**REQUIREMENT:** Write out every line of the material below as a JSON list of strings, one string per line, and leave out the blank lines.

**RECORDS TO PROCESS:**
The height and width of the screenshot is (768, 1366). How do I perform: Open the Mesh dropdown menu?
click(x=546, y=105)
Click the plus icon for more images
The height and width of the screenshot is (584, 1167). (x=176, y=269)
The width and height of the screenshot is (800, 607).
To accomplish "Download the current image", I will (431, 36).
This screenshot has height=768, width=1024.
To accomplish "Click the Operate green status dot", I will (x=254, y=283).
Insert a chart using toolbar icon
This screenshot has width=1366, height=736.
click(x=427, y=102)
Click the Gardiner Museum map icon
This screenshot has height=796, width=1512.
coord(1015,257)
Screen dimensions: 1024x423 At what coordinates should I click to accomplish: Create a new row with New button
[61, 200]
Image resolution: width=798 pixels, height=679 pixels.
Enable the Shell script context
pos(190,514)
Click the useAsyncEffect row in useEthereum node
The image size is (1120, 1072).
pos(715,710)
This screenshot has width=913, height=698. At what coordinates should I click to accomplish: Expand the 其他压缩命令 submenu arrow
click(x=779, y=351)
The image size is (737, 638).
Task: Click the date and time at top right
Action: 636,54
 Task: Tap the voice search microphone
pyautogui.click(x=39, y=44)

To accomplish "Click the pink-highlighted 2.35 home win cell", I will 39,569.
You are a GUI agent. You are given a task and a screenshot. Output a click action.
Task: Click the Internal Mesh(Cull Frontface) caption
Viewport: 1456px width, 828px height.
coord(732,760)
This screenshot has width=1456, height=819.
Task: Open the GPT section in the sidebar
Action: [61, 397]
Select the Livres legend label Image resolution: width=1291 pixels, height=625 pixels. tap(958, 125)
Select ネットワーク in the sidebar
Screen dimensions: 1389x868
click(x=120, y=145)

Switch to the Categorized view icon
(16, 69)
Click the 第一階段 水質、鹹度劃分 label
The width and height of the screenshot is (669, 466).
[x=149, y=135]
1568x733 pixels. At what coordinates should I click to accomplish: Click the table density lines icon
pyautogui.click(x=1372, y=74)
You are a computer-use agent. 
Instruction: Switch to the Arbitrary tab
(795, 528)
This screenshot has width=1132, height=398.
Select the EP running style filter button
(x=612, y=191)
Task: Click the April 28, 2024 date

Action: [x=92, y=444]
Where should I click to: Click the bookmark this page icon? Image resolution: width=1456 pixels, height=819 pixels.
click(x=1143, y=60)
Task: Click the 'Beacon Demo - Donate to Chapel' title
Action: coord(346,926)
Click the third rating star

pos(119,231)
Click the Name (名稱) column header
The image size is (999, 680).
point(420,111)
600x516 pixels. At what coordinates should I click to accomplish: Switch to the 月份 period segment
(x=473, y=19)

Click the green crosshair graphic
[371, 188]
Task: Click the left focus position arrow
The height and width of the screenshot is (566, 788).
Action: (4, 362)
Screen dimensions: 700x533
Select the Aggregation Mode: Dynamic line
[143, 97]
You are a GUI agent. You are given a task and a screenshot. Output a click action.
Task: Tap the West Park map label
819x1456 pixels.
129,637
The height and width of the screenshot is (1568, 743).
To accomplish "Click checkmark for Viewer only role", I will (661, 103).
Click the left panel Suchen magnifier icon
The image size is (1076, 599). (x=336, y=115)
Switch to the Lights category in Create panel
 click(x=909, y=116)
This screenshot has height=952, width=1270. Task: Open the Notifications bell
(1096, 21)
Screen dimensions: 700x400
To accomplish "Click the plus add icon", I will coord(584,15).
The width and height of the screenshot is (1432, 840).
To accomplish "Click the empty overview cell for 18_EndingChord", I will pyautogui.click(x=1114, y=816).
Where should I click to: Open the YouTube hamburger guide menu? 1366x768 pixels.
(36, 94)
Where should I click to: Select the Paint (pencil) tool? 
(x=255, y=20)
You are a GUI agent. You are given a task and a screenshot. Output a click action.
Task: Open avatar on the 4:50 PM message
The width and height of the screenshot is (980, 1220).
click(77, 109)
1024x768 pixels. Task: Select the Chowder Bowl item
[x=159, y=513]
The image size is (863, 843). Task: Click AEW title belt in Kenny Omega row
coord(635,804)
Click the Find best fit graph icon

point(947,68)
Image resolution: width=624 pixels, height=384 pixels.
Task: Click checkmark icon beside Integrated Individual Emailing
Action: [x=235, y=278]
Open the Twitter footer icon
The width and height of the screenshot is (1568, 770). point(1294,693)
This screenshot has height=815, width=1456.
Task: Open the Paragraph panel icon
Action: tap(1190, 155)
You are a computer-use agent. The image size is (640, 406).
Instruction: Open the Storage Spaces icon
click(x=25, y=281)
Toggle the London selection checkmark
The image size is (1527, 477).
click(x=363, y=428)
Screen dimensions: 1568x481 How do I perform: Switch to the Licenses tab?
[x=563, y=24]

**RESULT:**
[
  "The height and width of the screenshot is (768, 1366). How do I perform: Open the Mesh dropdown menu?",
  "click(x=546, y=105)",
  "Click the plus icon for more images",
  "The height and width of the screenshot is (584, 1167). (x=176, y=269)",
  "The width and height of the screenshot is (800, 607).",
  "To accomplish \"Download the current image\", I will (431, 36).",
  "This screenshot has height=768, width=1024.",
  "To accomplish \"Click the Operate green status dot\", I will (x=254, y=283).",
  "Insert a chart using toolbar icon",
  "This screenshot has width=1366, height=736.",
  "click(x=427, y=102)",
  "Click the Gardiner Museum map icon",
  "This screenshot has height=796, width=1512.",
  "coord(1015,257)",
  "Screen dimensions: 1024x423 At what coordinates should I click to accomplish: Create a new row with New button",
  "[61, 200]",
  "Image resolution: width=798 pixels, height=679 pixels.",
  "Enable the Shell script context",
  "pos(190,514)",
  "Click the useAsyncEffect row in useEthereum node",
  "The image size is (1120, 1072).",
  "pos(715,710)",
  "This screenshot has width=913, height=698. At what coordinates should I click to accomplish: Expand the 其他压缩命令 submenu arrow",
  "click(x=779, y=351)",
  "The image size is (737, 638).",
  "Task: Click the date and time at top right",
  "Action: 636,54",
  " Task: Tap the voice search microphone",
  "pyautogui.click(x=39, y=44)",
  "To accomplish \"Click the pink-highlighted 2.35 home win cell\", I will 39,569.",
  "You are a GUI agent. You are given a task and a screenshot. Output a click action.",
  "Task: Click the Internal Mesh(Cull Frontface) caption",
  "Viewport: 1456px width, 828px height.",
  "coord(732,760)",
  "This screenshot has width=1456, height=819.",
  "Task: Open the GPT section in the sidebar",
  "Action: [61, 397]",
  "Select the Livres legend label Image resolution: width=1291 pixels, height=625 pixels. tap(958, 125)",
  "Select ネットワーク in the sidebar",
  "Screen dimensions: 1389x868",
  "click(x=120, y=145)",
  "Switch to the Categorized view icon",
  "(16, 69)",
  "Click the 第一階段 水質、鹹度劃分 label",
  "The width and height of the screenshot is (669, 466).",
  "[x=149, y=135]",
  "1568x733 pixels. At what coordinates should I click to accomplish: Click the table density lines icon",
  "pyautogui.click(x=1372, y=74)",
  "You are a computer-use agent. ",
  "Instruction: Switch to the Arbitrary tab",
  "(795, 528)",
  "This screenshot has width=1132, height=398.",
  "Select the EP running style filter button",
  "(x=612, y=191)",
  "Task: Click the April 28, 2024 date",
  "Action: [x=92, y=444]",
  "Where should I click to: Click the bookmark this page icon? Image resolution: width=1456 pixels, height=819 pixels.",
  "click(x=1143, y=60)",
  "Task: Click the 'Beacon Demo - Donate to Chapel' title",
  "Action: coord(346,926)",
  "Click the third rating star",
  "pos(119,231)",
  "Click the Name (名稱) column header",
  "The image size is (999, 680).",
  "point(420,111)",
  "600x516 pixels. At what coordinates should I click to accomplish: Switch to the 月份 period segment",
  "(x=473, y=19)",
  "Click the green crosshair graphic",
  "[371, 188]",
  "Task: Click the left focus position arrow",
  "The height and width of the screenshot is (566, 788).",
  "Action: (4, 362)",
  "Screen dimensions: 700x533",
  "Select the Aggregation Mode: Dynamic line",
  "[143, 97]",
  "You are a GUI agent. You are given a task and a screenshot. Output a click action.",
  "Task: Tap the West Park map label",
  "819x1456 pixels.",
  "129,637",
  "The height and width of the screenshot is (1568, 743).",
  "To accomplish \"Click checkmark for Viewer only role\", I will (661, 103).",
  "Click the left panel Suchen magnifier icon",
  "The image size is (1076, 599). (x=336, y=115)",
  "Switch to the Lights category in Create panel",
  " click(x=909, y=116)",
  "This screenshot has height=952, width=1270. Task: Open the Notifications bell",
  "(1096, 21)",
  "Screen dimensions: 700x400",
  "To accomplish \"Click the plus add icon\", I will coord(584,15).",
  "The width and height of the screenshot is (1432, 840).",
  "To accomplish \"Click the empty overview cell for 18_EndingChord\", I will pyautogui.click(x=1114, y=816).",
  "Where should I click to: Open the YouTube hamburger guide menu? 1366x768 pixels.",
  "(36, 94)",
  "Where should I click to: Select the Paint (pencil) tool? ",
  "(x=255, y=20)",
  "You are a GUI agent. You are given a task and a screenshot. Output a click action.",
  "Task: Open avatar on the 4:50 PM message",
  "The width and height of the screenshot is (980, 1220).",
  "click(77, 109)",
  "1024x768 pixels. Task: Select the Chowder Bowl item",
  "[x=159, y=513]",
  "The image size is (863, 843). Task: Click AEW title belt in Kenny Omega row",
  "coord(635,804)",
  "Click the Find best fit graph icon",
  "point(947,68)",
  "Image resolution: width=624 pixels, height=384 pixels.",
  "Task: Click checkmark icon beside Integrated Individual Emailing",
  "Action: [x=235, y=278]",
  "Open the Twitter footer icon",
  "The width and height of the screenshot is (1568, 770). point(1294,693)",
  "This screenshot has height=815, width=1456.",
  "Task: Open the Paragraph panel icon",
  "Action: tap(1190, 155)",
  "You are a computer-use agent. The image size is (640, 406).",
  "Instruction: Open the Storage Spaces icon",
  "click(x=25, y=281)",
  "Toggle the London selection checkmark",
  "The image size is (1527, 477).",
  "click(x=363, y=428)",
  "Screen dimensions: 1568x481 How do I perform: Switch to the Licenses tab?",
  "[x=563, y=24]"
]